Way back in 2008, my friend Jack Moffitt wrote a blog post entitled XMPP Is Better With BOSH. In those ancient days of long polling, BOSH was the state of the art for sending XMPP traffic over an HTTP transport because we needed something like the Comet model for bidirectional communication over HTTP. Even at the time, we knew it was an ugly and temporary hack to send multiple HTTP request-response pairs via long polling, but we didn't have anything better.
Since then, bidirectional communication between web browser and web service has come a long way, thanks to WebSocket. Nowadays, you start with an HTTP connection but use the HTTP UPGRADE method to bootstrap directly into a long-lived bidirectional session (for this reason, WebSocket has been likened to "TCP for the web"). WebSocket has its warts too, but compared to BOSH it significantly reduces the overhead of maintaining HTTP-based connections for XMPP. Even better, it has become a truly standard foundation for building real-time web apps, with support in all the modern languages and frameworks for web development.
The benefits of communicating XMPP over WebSocket encompass and extend the ones that Jack enumerated years ago for BOSH:
- Greater resilience in the face of unreliable networks — here WebSocket does pretty much what BOSH and other "Comet" approaches did 10 years ago, but in a more network-friendly way by removing the need for long polling.
- The ability to recover from data loss — the BOSH model of recovering from network outages and communication glitches was generalized with the XMPP stream management extension, this can be used with XMPP over WebSocket, too.

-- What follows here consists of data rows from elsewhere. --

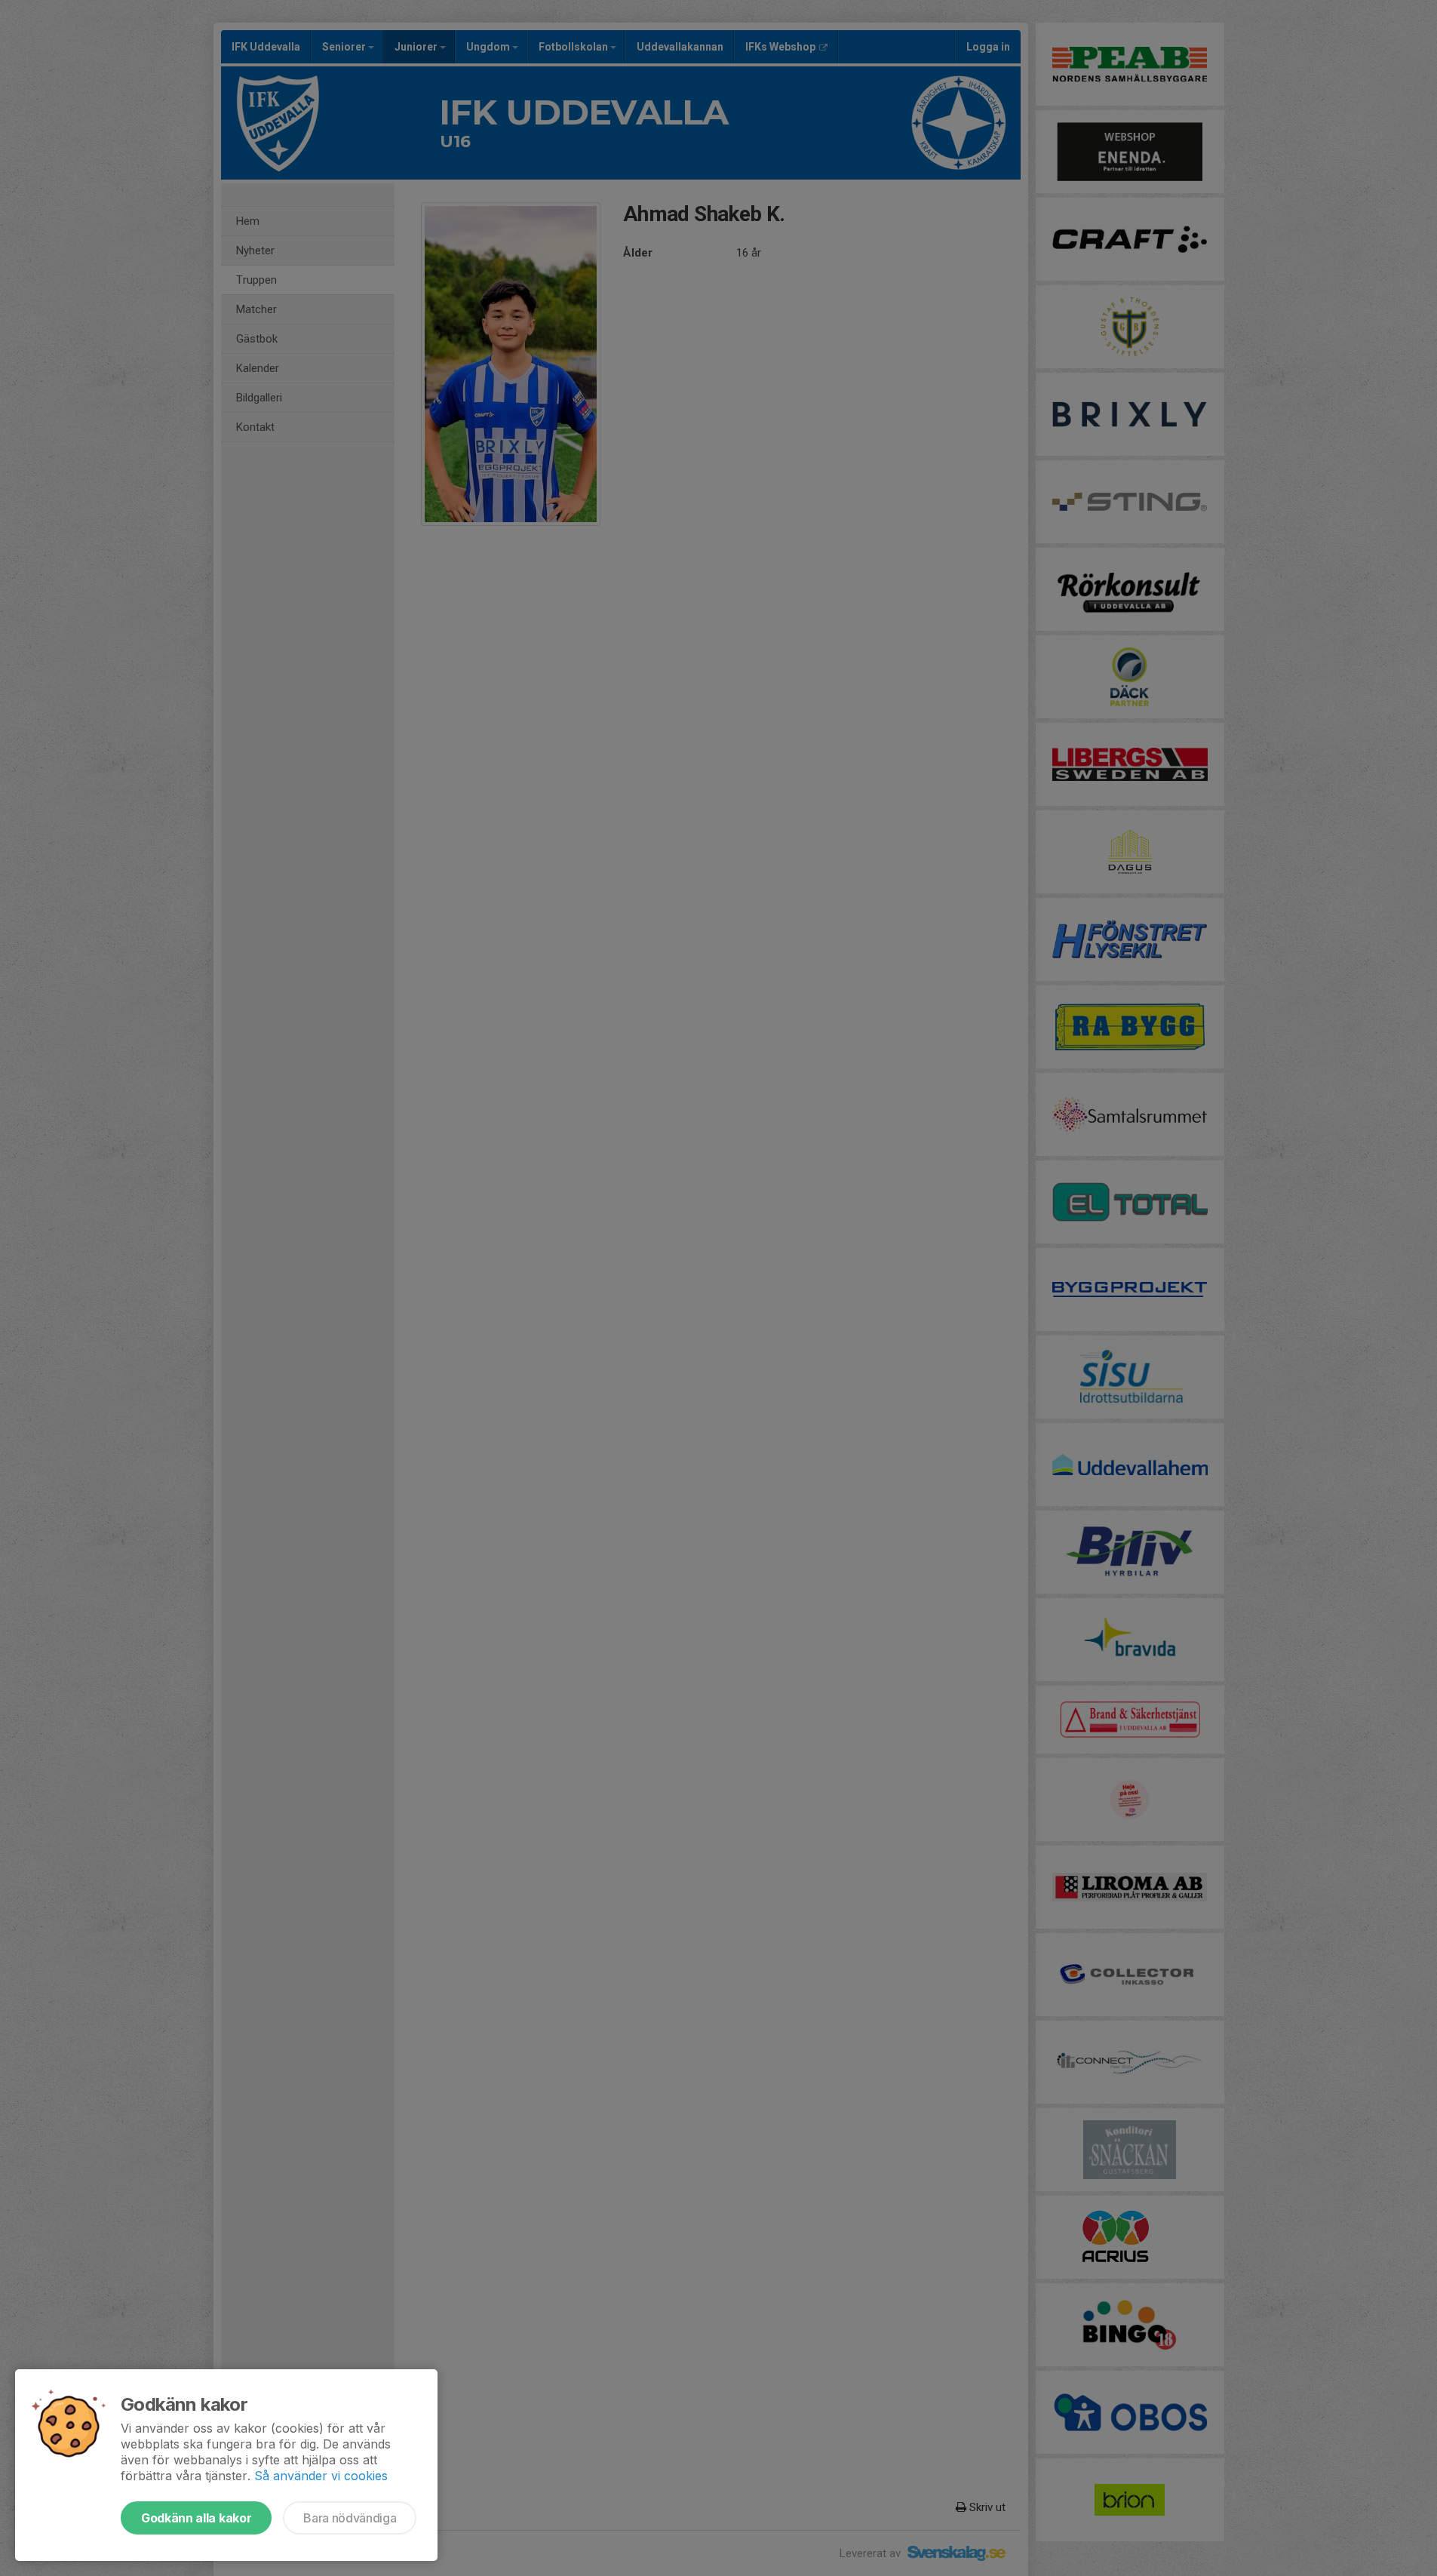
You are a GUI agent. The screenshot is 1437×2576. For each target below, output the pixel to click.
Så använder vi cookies (321, 2475)
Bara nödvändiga (349, 2517)
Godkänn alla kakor (196, 2517)
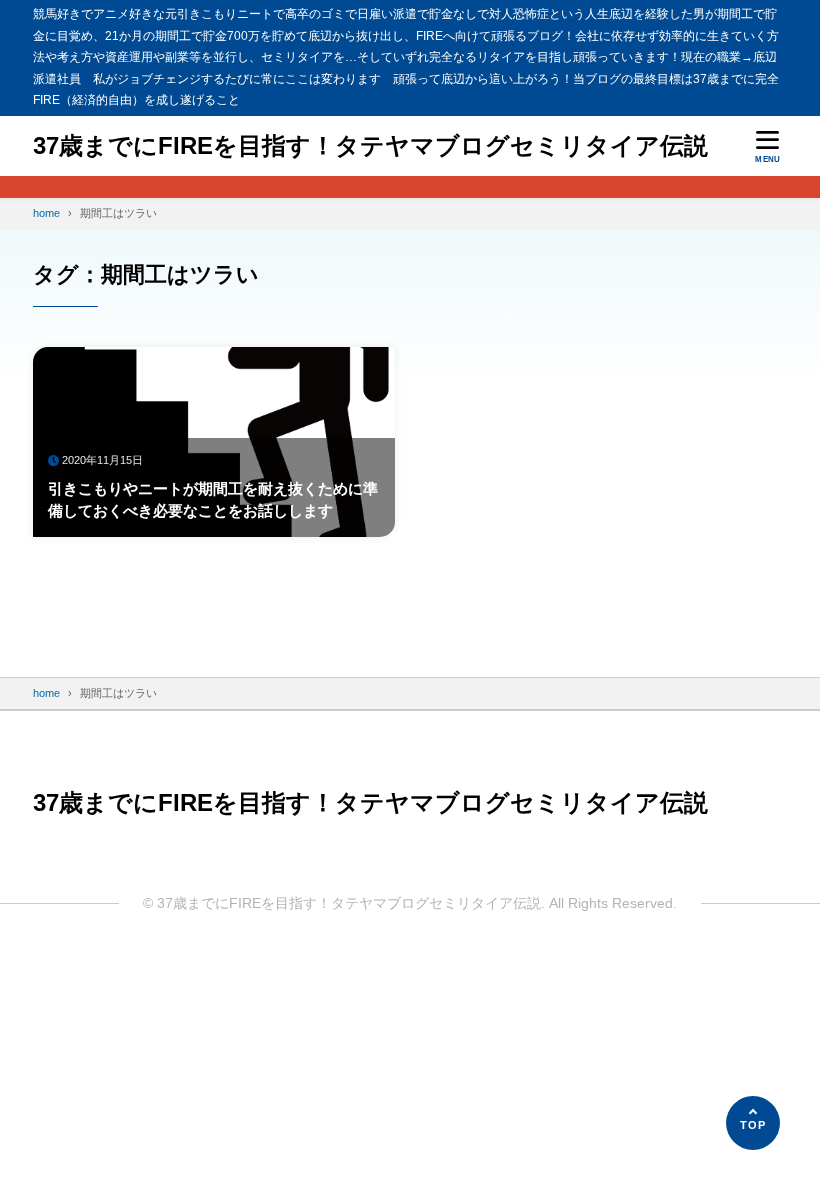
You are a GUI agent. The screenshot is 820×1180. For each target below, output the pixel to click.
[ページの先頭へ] (753, 1123)
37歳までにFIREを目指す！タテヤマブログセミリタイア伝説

- Compression for free — well, it turns out that the free compression we got by sending XMPP over HTTP wasn't so free after all (cf. the CRIME and BREACH attacks), but there's a native compression scheme for WebSocket which so far appears to avoid the security problems that emerged with application-layer compression in HTTP.
- Firewall friendliness — in this case WebSocket isn't quite as network-agnostic as BOSH, since it's known that some mobile networks especially prevent WebSocket from working well (usually because they don't handle the HTTP UPGRADE mechanism very well). Hopefully that will improve over time, but in the meantime we can always fall back to BOSH if needed.
Thanks in large measure to the dedication of yeti Lance Stout and key contributions from Jack as well as Eric Cestari, the XMPP over WebSocket spec has just been published as RFC 7395. This technology is a big factor in our long-term efforts to help XMPP love the web, and we're already using it extensively in the next generation of Talky, in stanza.io, and more generally in the Otalk platform we're building as a more open foundation for realtime communications.